Segue una dotta dissertazione in cui si spiega nel dettaglio come e perché il "vulnus" rilevato dal Tribunale amministrativo del Lazio è stato superato. Tre considerazioni in punta di diritto che mettono una pietra tombale su ogni possibile contestazione. «Anche se ho ancora letto le motivazioni, la sospensiva è comunque una buona notizia», commenta a caldo l´assessore all´Urbanistica, Marco Corsini. «Ora ci incontreremo con il sindaco Alemanno e decideremo insieme il da farsi».

(08 aprile 2009)

lunedì 6 aprile 2009

Sentenza TAR vs Nuovo PRG di Roma

COMUNICATO DELL’ISTITUTO NAZIONALE DI URBANISTICA
SEZIONE LAZIO

IL CONSIGLIO DI STATO RIVEDA LA SENTENZA DEL TAR.
INU-SEZIONE LAZIO AUSPICA CHE IL PIANO REGOLATORE TORNI IN VIGORE AL PIÙ PRESTO.

Il 19 marzo scorso il Tribunale Amministrativo del Lazio ha annullato le ultime delibere della Regione Lazio e del Comune di Roma di approvazione del nuovo Piano regolatore Generale di Roma. Questa sentenza crea una situazione grave e paradossale.

Per effetto immediato della sentenza il territorio della capitale verrebbe governato da un Piano che risale al 1965 e che si riteneva definitivamente superato dopo un dibattito decennale e ben tre votazioni del Consiglio Comunale.
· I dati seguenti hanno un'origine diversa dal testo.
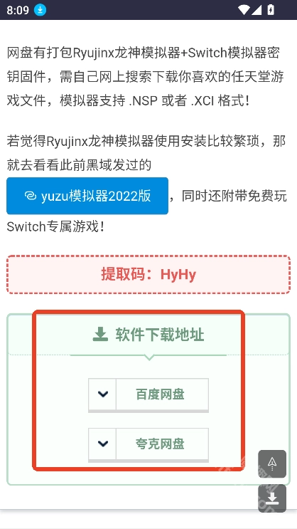Tap the Switch专属游戏 text line

point(55,226)
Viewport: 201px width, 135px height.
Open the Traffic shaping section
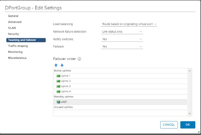18,46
Mantiene piena efficacia la Variante generale denominata “Piano delle Certezze” (adottata nel 1997, vigente dal 2004) che tutela i valori paesaggistici, storici e produttivi dell’Agro romano per i 2/3 del territorio comunale.
L’Istituto non ha mancato di formulare nelle sedi appropriate le proprie critiche ed osservazioni al Piano, alcune delle quali accolte in occasione delle Controdeduzioni (2006). Tuttavia ribadisce l’apprezzamento positivo delle principali innovazioni strutturali introdotte ed in particolare: la conferma del Piano delle Certezze e la migliore definizione della Rete Ecologica; la priorità al trasporto pubblico su ferro, efficiente e non inquinante; l'introduzione del policentrismo e di forme nuove di governo delle trasformazioni (progetti urbani e programmi integrati). Si tratta di innovazioni che per tradursi in effettivo miglioramento della qualità urbana richiederebbero fermezza e coerenza di gestione ben superiori a quelle finora manifestate.

L’Istituto esprime forti e motivate preoccupazioni per gli effetti dannosi per la città e per il territorio provocati dalla sentenza del TAR.

Apprezza l’iniziativa del Comune di Roma che mercoledì 25 ha depositato presso il Consiglio di Stato il ricorso avverso la sentenza del TAR, e chiede che ne sia data al più presto pubblicità.

L’Istituto auspica che la Regione Lazio e la Provincia di Roma promuovano anch’esse ricorso avverso la sentenza del TAR e assumano iniziative volte a ripristinare la vigenza del Piano.

Per dare certezze all’intera collettività urbana, alla città e al territorio occorre che il Piano Regolatore torni al più presto in vigore.